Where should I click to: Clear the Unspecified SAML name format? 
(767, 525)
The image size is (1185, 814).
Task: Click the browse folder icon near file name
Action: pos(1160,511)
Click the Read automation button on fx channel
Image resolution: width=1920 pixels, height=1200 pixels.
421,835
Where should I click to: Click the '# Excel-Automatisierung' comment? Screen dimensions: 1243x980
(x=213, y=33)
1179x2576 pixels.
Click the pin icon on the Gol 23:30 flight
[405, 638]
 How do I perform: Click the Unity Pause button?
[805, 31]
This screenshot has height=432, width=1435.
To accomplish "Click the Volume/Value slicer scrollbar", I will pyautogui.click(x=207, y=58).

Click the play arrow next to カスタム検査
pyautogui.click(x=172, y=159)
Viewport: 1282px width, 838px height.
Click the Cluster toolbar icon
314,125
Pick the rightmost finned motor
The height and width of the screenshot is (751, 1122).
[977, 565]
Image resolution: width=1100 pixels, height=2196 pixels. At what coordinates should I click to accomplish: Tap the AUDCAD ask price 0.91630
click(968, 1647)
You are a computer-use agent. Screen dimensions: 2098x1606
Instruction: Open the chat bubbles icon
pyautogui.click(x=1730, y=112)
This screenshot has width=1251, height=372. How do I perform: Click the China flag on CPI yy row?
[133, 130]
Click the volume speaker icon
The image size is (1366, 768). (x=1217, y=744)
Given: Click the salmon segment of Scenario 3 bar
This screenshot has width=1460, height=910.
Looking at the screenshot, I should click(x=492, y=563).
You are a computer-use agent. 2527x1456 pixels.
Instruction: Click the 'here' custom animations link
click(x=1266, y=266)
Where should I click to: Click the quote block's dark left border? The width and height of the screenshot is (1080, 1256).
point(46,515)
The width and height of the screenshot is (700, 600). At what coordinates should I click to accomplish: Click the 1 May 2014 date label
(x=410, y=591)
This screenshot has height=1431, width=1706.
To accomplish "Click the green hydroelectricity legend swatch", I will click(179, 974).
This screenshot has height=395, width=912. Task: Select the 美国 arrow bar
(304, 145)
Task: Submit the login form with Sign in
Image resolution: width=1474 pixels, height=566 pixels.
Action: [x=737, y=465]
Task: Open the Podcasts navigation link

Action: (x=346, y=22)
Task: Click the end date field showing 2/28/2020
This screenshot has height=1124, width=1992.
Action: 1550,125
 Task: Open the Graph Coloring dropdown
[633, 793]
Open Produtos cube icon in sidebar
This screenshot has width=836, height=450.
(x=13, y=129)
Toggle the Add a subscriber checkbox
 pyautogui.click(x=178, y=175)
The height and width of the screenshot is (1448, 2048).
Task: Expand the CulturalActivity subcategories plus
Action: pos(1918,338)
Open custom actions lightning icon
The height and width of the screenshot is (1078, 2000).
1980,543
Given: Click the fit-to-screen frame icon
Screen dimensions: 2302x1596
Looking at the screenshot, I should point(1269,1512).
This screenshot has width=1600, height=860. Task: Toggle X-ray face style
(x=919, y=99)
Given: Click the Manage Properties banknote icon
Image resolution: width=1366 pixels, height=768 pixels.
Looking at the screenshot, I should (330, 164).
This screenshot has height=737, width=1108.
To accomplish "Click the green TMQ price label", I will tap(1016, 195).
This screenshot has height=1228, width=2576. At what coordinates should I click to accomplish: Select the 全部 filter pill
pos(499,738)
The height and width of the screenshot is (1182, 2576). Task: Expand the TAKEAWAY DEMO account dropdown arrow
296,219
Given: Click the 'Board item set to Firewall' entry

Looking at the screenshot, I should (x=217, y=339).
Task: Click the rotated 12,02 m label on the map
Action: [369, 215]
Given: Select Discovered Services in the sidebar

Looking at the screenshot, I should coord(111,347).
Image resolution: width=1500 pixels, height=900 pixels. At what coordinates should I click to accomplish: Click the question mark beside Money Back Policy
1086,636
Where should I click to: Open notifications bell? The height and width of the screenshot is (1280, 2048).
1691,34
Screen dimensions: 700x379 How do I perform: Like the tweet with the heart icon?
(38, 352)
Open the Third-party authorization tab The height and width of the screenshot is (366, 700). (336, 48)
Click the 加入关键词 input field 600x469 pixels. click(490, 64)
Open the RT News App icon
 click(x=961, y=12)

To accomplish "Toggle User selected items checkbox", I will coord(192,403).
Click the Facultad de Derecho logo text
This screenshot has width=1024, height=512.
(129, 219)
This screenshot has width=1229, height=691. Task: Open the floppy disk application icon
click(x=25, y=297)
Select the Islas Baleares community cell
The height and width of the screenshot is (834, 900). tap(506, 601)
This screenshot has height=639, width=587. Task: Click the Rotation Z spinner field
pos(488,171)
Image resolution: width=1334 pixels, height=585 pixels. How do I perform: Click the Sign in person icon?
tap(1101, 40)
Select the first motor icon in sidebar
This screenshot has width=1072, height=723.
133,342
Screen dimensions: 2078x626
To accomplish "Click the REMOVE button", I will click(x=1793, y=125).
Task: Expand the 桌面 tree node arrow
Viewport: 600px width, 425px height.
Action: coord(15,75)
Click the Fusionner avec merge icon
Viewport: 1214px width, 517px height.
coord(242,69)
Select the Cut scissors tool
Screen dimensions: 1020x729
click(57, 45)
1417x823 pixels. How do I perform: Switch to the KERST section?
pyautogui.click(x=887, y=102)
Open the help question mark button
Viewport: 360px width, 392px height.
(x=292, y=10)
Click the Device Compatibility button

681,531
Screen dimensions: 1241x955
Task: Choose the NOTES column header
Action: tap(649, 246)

=== GIVEN TASK ===
Could you copy the material above exactly as it appears, line for line?

=== COMPLETED EXERCISE ===
Where should I click to: Clear the Unspecified SAML name format? 
(767, 525)
The image size is (1185, 814).
Task: Click the browse folder icon near file name
Action: pos(1160,511)
Click the Read automation button on fx channel
Image resolution: width=1920 pixels, height=1200 pixels.
421,835
Where should I click to: Click the '# Excel-Automatisierung' comment? Screen dimensions: 1243x980
(x=213, y=33)
1179x2576 pixels.
Click the pin icon on the Gol 23:30 flight
[405, 638]
 How do I perform: Click the Unity Pause button?
[805, 31]
This screenshot has height=432, width=1435.
To accomplish "Click the Volume/Value slicer scrollbar", I will pyautogui.click(x=207, y=58).

Click the play arrow next to カスタム検査
pyautogui.click(x=172, y=159)
Viewport: 1282px width, 838px height.
Click the Cluster toolbar icon
314,125
Pick the rightmost finned motor
The height and width of the screenshot is (751, 1122).
[977, 565]
Image resolution: width=1100 pixels, height=2196 pixels. At what coordinates should I click to accomplish: Tap the AUDCAD ask price 0.91630
click(968, 1647)
You are a computer-use agent. Screen dimensions: 2098x1606
Instruction: Open the chat bubbles icon
pyautogui.click(x=1730, y=112)
This screenshot has width=1251, height=372. How do I perform: Click the China flag on CPI yy row?
[133, 130]
Click the volume speaker icon
The image size is (1366, 768). (x=1217, y=744)
Given: Click the salmon segment of Scenario 3 bar
This screenshot has width=1460, height=910.
Looking at the screenshot, I should click(x=492, y=563).
You are a computer-use agent. 2527x1456 pixels.
Instruction: Click the 'here' custom animations link
click(x=1266, y=266)
Where should I click to: Click the quote block's dark left border? The width and height of the screenshot is (1080, 1256).
point(46,515)
The width and height of the screenshot is (700, 600). At what coordinates should I click to accomplish: Click the 1 May 2014 date label
(x=410, y=591)
This screenshot has height=1431, width=1706.
To accomplish "Click the green hydroelectricity legend swatch", I will click(179, 974).
This screenshot has height=395, width=912. Task: Select the 美国 arrow bar
(304, 145)
Task: Submit the login form with Sign in
Image resolution: width=1474 pixels, height=566 pixels.
Action: [x=737, y=465]
Task: Open the Podcasts navigation link

Action: (x=346, y=22)
Task: Click the end date field showing 2/28/2020
This screenshot has height=1124, width=1992.
Action: 1550,125
 Task: Open the Graph Coloring dropdown
[633, 793]
Open Produtos cube icon in sidebar
This screenshot has width=836, height=450.
(x=13, y=129)
Toggle the Add a subscriber checkbox
 pyautogui.click(x=178, y=175)
The height and width of the screenshot is (1448, 2048).
Task: Expand the CulturalActivity subcategories plus
Action: pos(1918,338)
Open custom actions lightning icon
The height and width of the screenshot is (1078, 2000).
1980,543
Given: Click the fit-to-screen frame icon
Screen dimensions: 2302x1596
Looking at the screenshot, I should point(1269,1512).
This screenshot has width=1600, height=860. Task: Toggle X-ray face style
(x=919, y=99)
Given: Click the Manage Properties banknote icon
Image resolution: width=1366 pixels, height=768 pixels.
Looking at the screenshot, I should (330, 164).
This screenshot has height=737, width=1108.
To accomplish "Click the green TMQ price label", I will tap(1016, 195).
This screenshot has height=1228, width=2576. At what coordinates should I click to accomplish: Select the 全部 filter pill
pos(499,738)
The height and width of the screenshot is (1182, 2576). Task: Expand the TAKEAWAY DEMO account dropdown arrow
296,219
Given: Click the 'Board item set to Firewall' entry

Looking at the screenshot, I should (x=217, y=339).
Task: Click the rotated 12,02 m label on the map
Action: [369, 215]
Given: Select Discovered Services in the sidebar

Looking at the screenshot, I should coord(111,347).
Image resolution: width=1500 pixels, height=900 pixels. At what coordinates should I click to accomplish: Click the question mark beside Money Back Policy
1086,636
Where should I click to: Open notifications bell? The height and width of the screenshot is (1280, 2048).
1691,34
Screen dimensions: 700x379 How do I perform: Like the tweet with the heart icon?
(38, 352)
Open the Third-party authorization tab The height and width of the screenshot is (366, 700). (336, 48)
Click the 加入关键词 input field 600x469 pixels. click(490, 64)
Open the RT News App icon
 click(x=961, y=12)

To accomplish "Toggle User selected items checkbox", I will coord(192,403).
Click the Facultad de Derecho logo text
This screenshot has width=1024, height=512.
(129, 219)
This screenshot has width=1229, height=691. Task: Open the floppy disk application icon
click(x=25, y=297)
Select the Islas Baleares community cell
The height and width of the screenshot is (834, 900). tap(506, 601)
This screenshot has height=639, width=587. Task: Click the Rotation Z spinner field
pos(488,171)
Image resolution: width=1334 pixels, height=585 pixels. How do I perform: Click the Sign in person icon?
tap(1101, 40)
Select the first motor icon in sidebar
This screenshot has width=1072, height=723.
133,342
Screen dimensions: 2078x626
To accomplish "Click the REMOVE button", I will click(x=1793, y=125).
Task: Expand the 桌面 tree node arrow
Viewport: 600px width, 425px height.
Action: coord(15,75)
Click the Fusionner avec merge icon
Viewport: 1214px width, 517px height.
coord(242,69)
Select the Cut scissors tool
Screen dimensions: 1020x729
click(57, 45)
1417x823 pixels. How do I perform: Switch to the KERST section?
pyautogui.click(x=887, y=102)
Open the help question mark button
Viewport: 360px width, 392px height.
(x=292, y=10)
Click the Device Compatibility button

681,531
Screen dimensions: 1241x955
Task: Choose the NOTES column header
Action: tap(649, 246)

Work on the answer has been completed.